Physical characteristics
- • location: Codri
- • location: Dniester
- • coordinates: 46°46′37″N 29°33′38″E﻿ / ﻿46.77696°N 29.56051°E
- Length: 152 km (94 mi)
- Basin size: 1,540 km^{2} (590 sq mi)
- • average: 1.1 m^{3}/s (39 cu ft/s)

Basin features
- Progression: Dniester→ Dniester Estuary→ Black Sea

= Botna =

Botna is a river in Moldova, a right tributary of Dniester. With a length of 152 kilometres, Botna is the sixth longest river in Moldova.

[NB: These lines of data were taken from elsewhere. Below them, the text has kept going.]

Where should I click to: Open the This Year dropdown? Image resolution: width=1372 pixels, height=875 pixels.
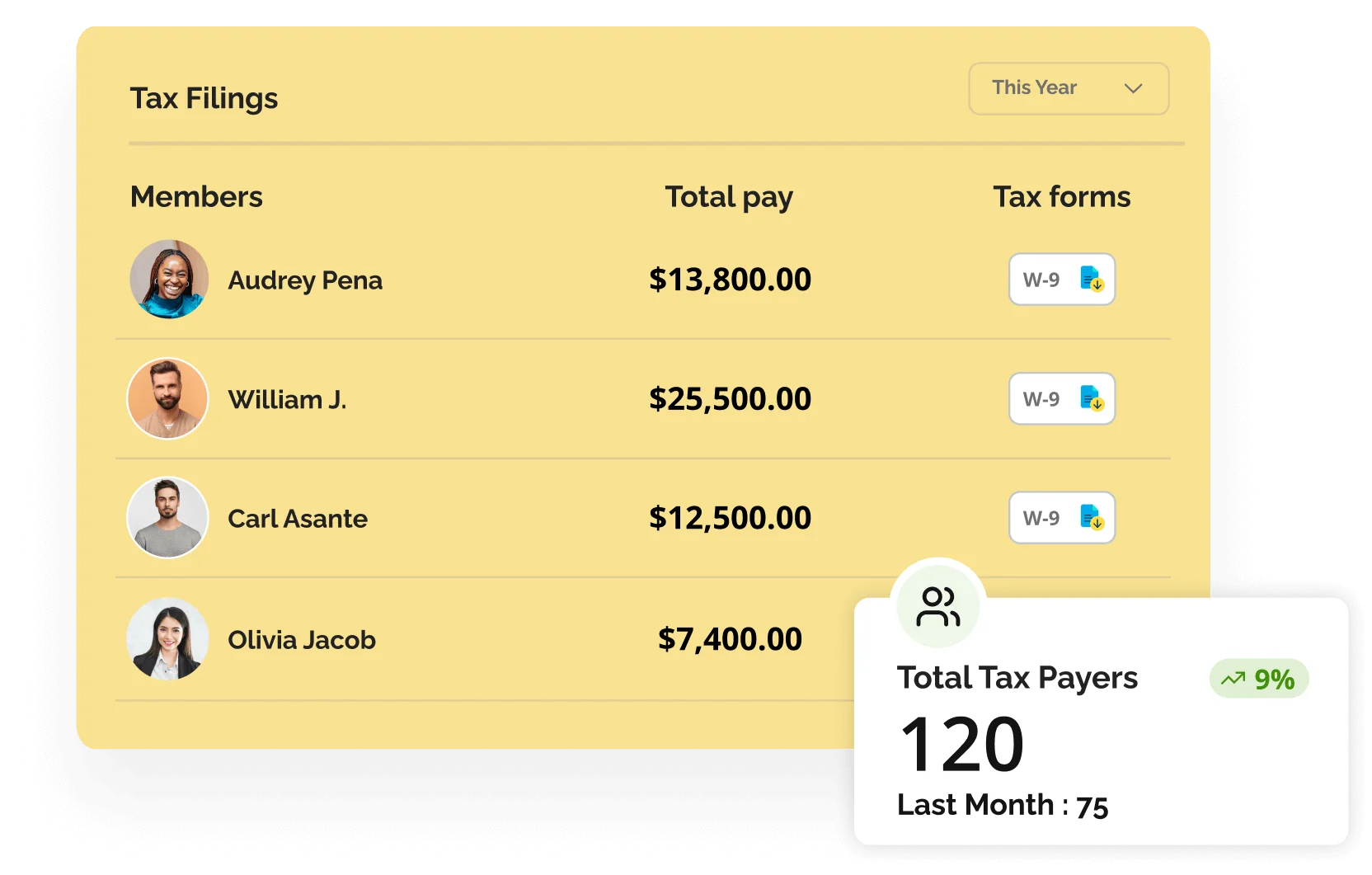(1068, 88)
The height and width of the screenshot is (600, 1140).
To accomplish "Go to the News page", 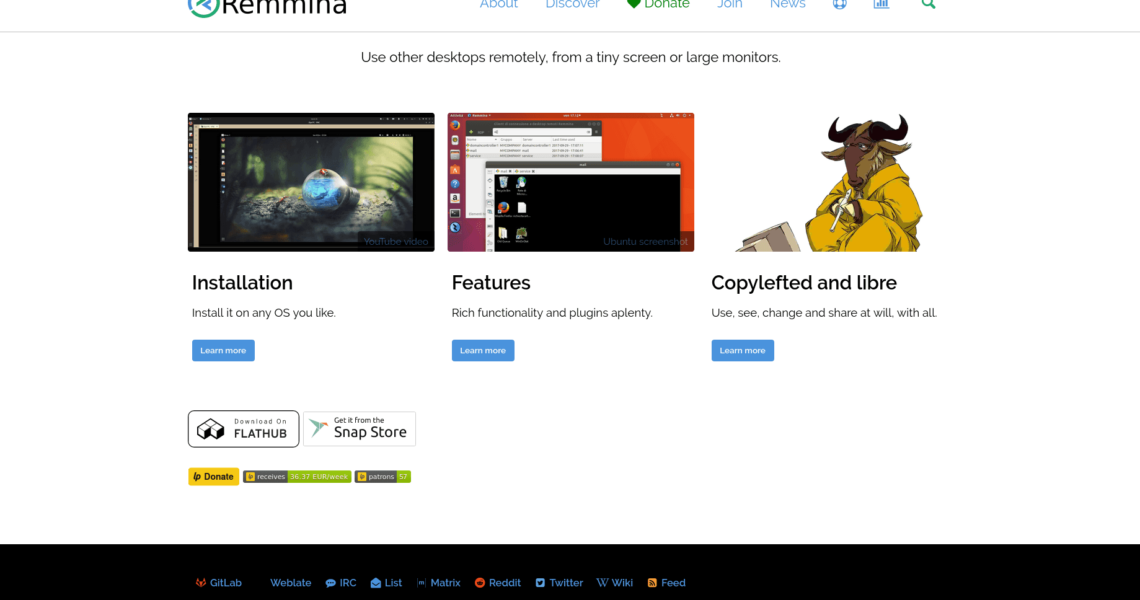I will [787, 5].
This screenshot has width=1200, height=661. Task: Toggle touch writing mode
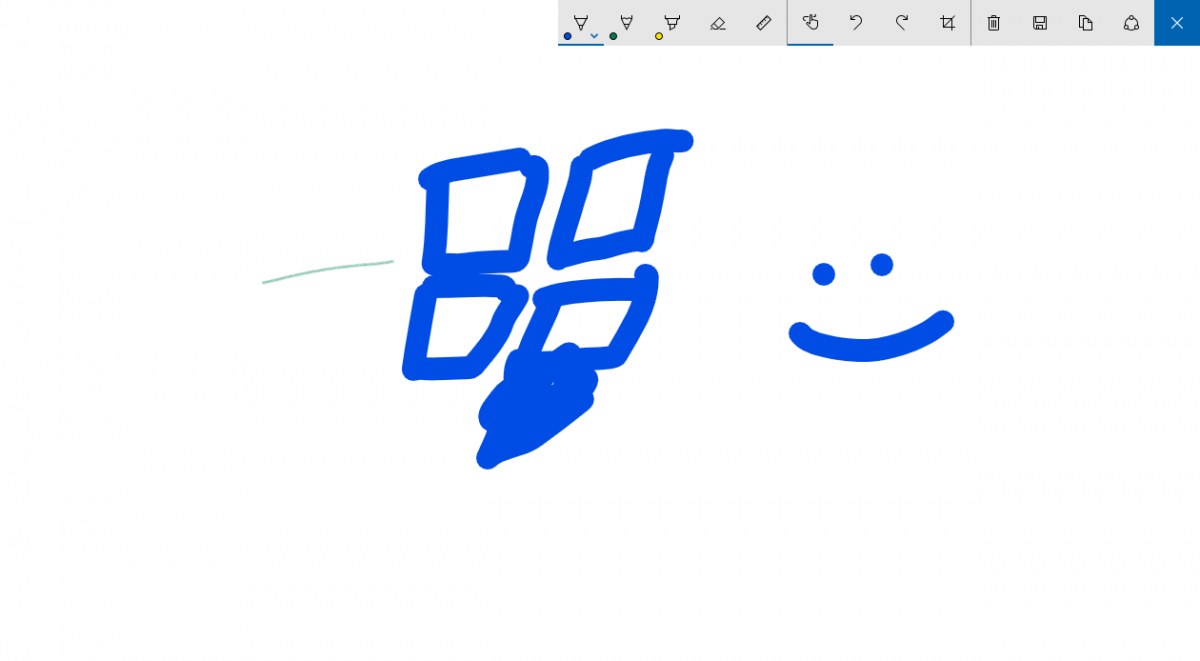(809, 22)
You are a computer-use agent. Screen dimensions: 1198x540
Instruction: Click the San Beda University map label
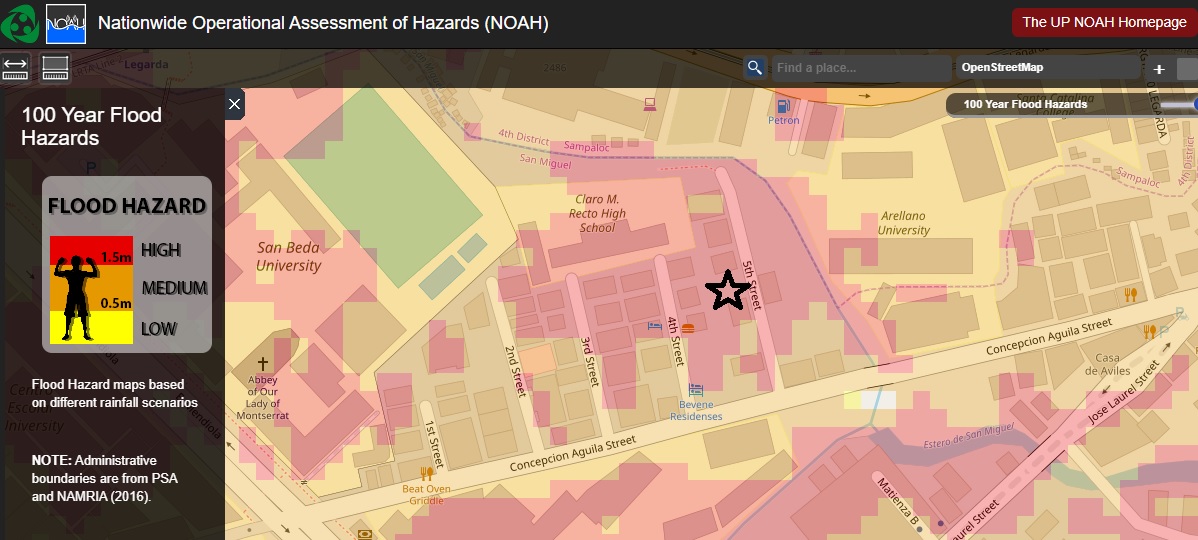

The Botna River passes through some localities in the center of the Republic of Moldova . Botna springs on the south-eastern slope of a sloping slope in a beech - hornbeam forest. It crosses villages such as Ulmu, Văsieni, Ruseştii Noi and others. The average slope of the river is 1.5 degrees. From the spring to the village of Salcuta, the course of the river is directed to the southeast, then it heads to the northeast. River valley is symmetrical to Bardar, there is a right asymmetry. The width of the meadow varies between 0.5 and 1.0 km in the upper course to 2.0-2.5 km in the lower course. In the past, in the valley of the Costeşti village, the river is meandering. Subsequently, the bed was directed and deepened.